KrakQL is a fork of Clairvoyance that leverages Large Language Models (LLMs) to perform blind introspection of GraphQL schemas (a.k.a. schema retrieval).
Schema retrieval requires sending a series of guesses to a GraphQL endpoint to infer its schema, when the endpoint does not support the standard GraphQL introspection query.
KrakQL uses LLMs to generate more effective guesses, which significantly reduces the number of queries needed to retrieve the schema, compared to dictionary-based approaches.
KrakQL was first presented in the paper "KrakQL: LLM-Guided Blind Introspection of GraphQL Schemas" at the 17th International Symposium on Search-Based Software Engineering (SSBSE 2025). If you use this code in your research, please cite the following paper:
@InProceedings{maugeri2025krakql,
author="Maugeri, Marcello and Angamo, Abenezer and Bella, Giampaolo",
title="KrakQL: LLM-Guided Blind Introspection of GraphQL Schemas",
booktitle="Search-Based Software Engineering",
year="2025",
publisher="Springer Nature Switzerland",
}
Note: At the time of writing, the DOI is not yet available. Please check online for the latest citation details.
KrakQL is organised into two main parts: KrakQL Agent and KrakQL Core (see the architecture figure). The core loop alternates between exploration decisions and probing requests, updating the partial schema after each response.
- The Novelty Search Scheduler selects the next Target Path to probe by ranking discovered types and fields with novelty scores (
get_by_novelty(), used in the main loop inblind_introspection()). - The KrakQL Agent is a supervisor-style multi-agent architecture built on Google ADK (initialisation in krakql/krakql_agent.py) that routes execution to the appropriate sub-agent depending on the probing context (
_run_async_impl()). - Depending on the selected Target Path, the KrakQL Agent invokes one of two advisors: a. If the Target Path points to a type, the Field Advisor proposes candidate field names (currently fixed at 64 in the FieldAdvisorPromptTemplate). b. If the Target Path points to a field, the Argument Advisor proposes candidate argument names (currently fixed at 64 in the ArgumentAdvisorPromptTemplate).
- The Client sends HTTP requests containing these candidates to the GraphQL endpoint and waits for the response.
- The response is passed to the Oracle, which extracts valid fields and arguments, including the ones retrieved via regex-based parsing in suggestion hints when available (
get_valid_fields(),get_valid_args()). - The Schema Tracker updates the partial schema observed so far through
Schema,Type, andFieldstructures (Schema), and the loop continues until time budget expires, or all novelty scores reach 0 (get_by_noveltyreturnsNone).
To run KrakQL, install the dependencies, configure your OpenAI API key, and start a blind introspection session against a GraphQL endpoint.
git clone https://github.com/marcellomaugeri/KrakQL.git
cd KrakQL
poetry installNote: Poetry is recommended, but you can install KrakQL using pip as well. Just make sure to install the required dependencies listed in pyproject.toml.
KrakQL currently supports OpenAI models (default: gpt-5-nano), so you need to set up your OpenAI API key as an environment variable.
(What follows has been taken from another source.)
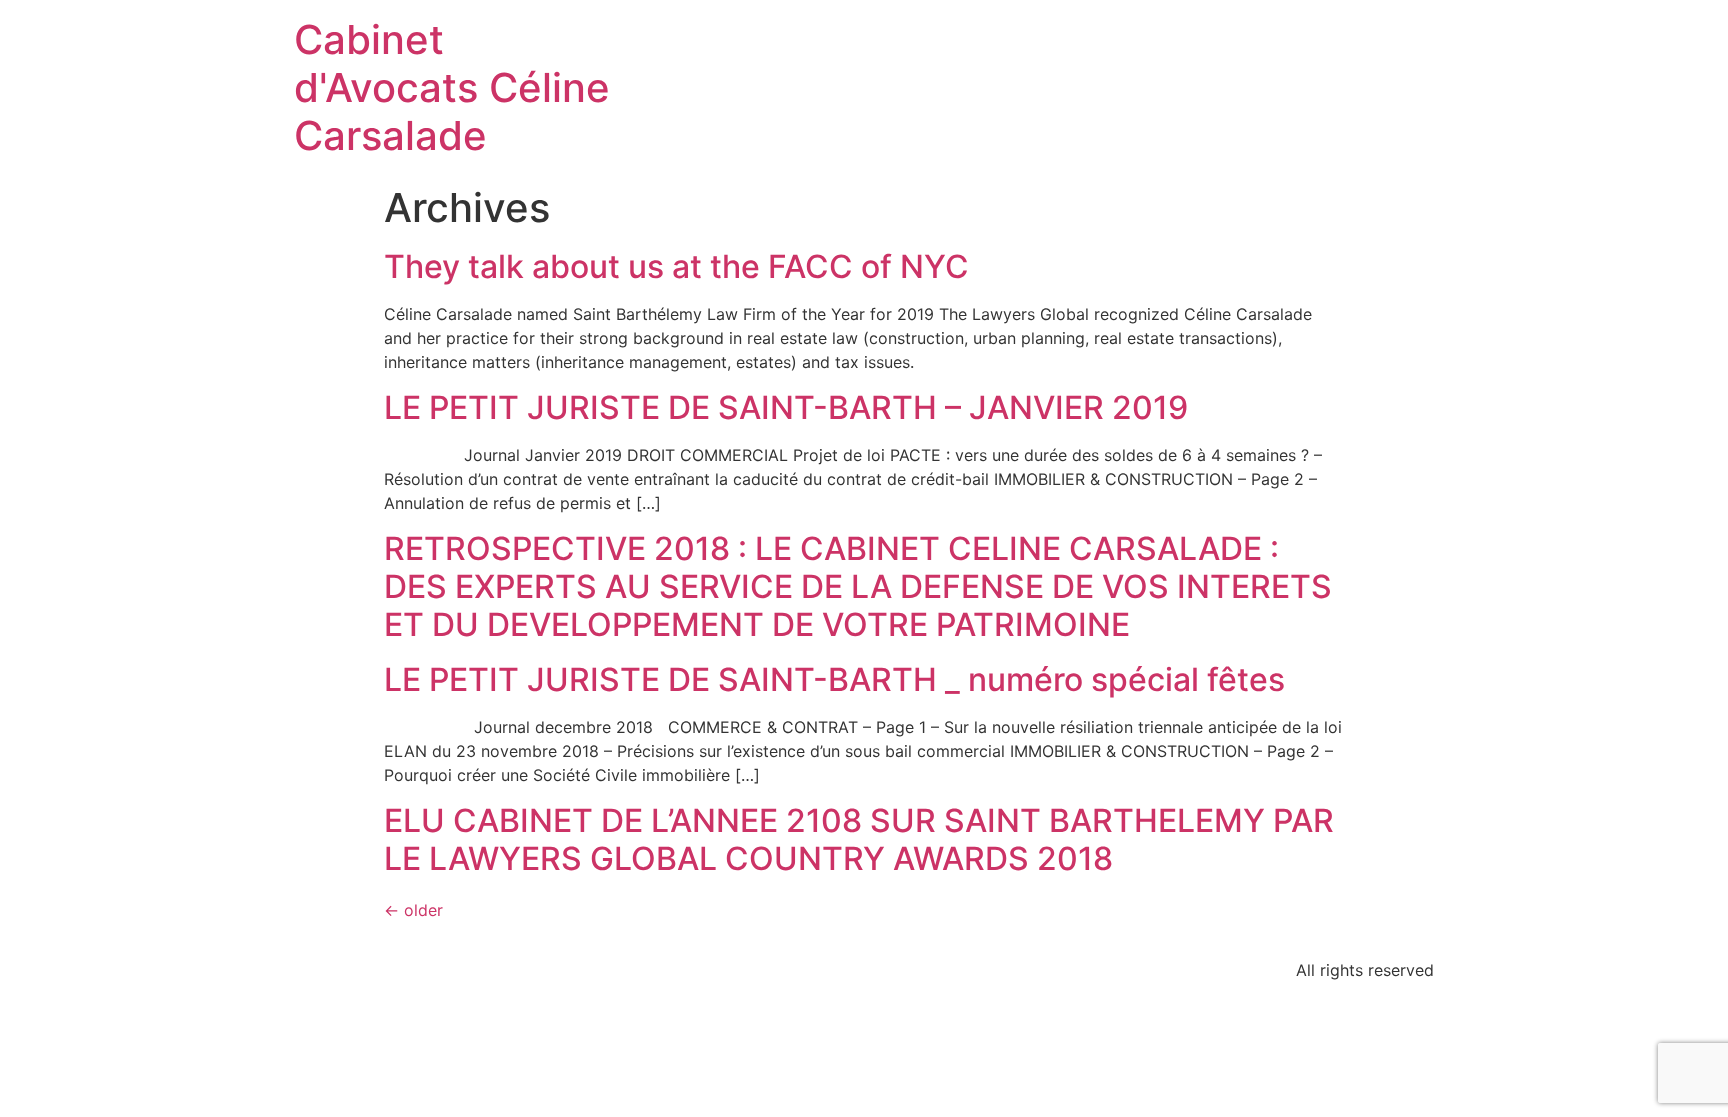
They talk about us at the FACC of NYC (676, 266)
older (413, 910)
However, as Google ADK supports multiple LLM providers, please feel free to experiment with other providers and change it here.
export OPENAI_API_KEY="<your key>"The command below starts a blind introspection session against the target endpoint, incrementally builds the inferred schema, and writes the result to schema.graphql.
By default, KrakQL uses a time budget of 5 minutes, configurable with --time-budget (in seconds).
poetry run krakql https://example.com/graphql --time-budget 300 -o schema.graphqlIf the target endpoint requires authentication (or any custom HTTP header), pass each header with -H "<Header-Name>: <value>".
Example:
poetry run krakql https://example.com/graphql \
-H "Authorization: Bearer <token>" \
-H "X-API-Key: <key>" \
-o schema.graphqlKrakQL updates novelty on the selected Target Path using --reward-factor (α in the paper, default 0.1) and --decay-factor (β in the paper, default 0.05).
During field probing, the selected type is rewarded when at least one new field is discovered for that type, and decayed when no new field is found.
The same strategy applies during argument probing: the selected field is rewarded when at least one new argument is discovered, and decayed otherwise.
In practice, larger --reward-factor and/or smaller --decay-factor make exploration longer, while smaller --reward-factor and/or larger --decay-factor make it stop earlier.
If you want to experiment with different values, you can set them in this way:
poetry run krakql https://example.com/graphql \
--reward-factor 0.15 \
--decay-factor 0.03 \
-o schema.graphqlPlease note that the code in this repository is a research prototype and may generate damaging queries. Do not use this software against any system without explicit prior written authorisation from the legal owner. The authors and maintainers disclaim any liability for misuse or damage caused by unauthorised use. KrakQL is based on Clairvoyance, which is licensed under the Apache 2.0 License. See LICENSE for licensing details. Contributions are encouraged through pull requests.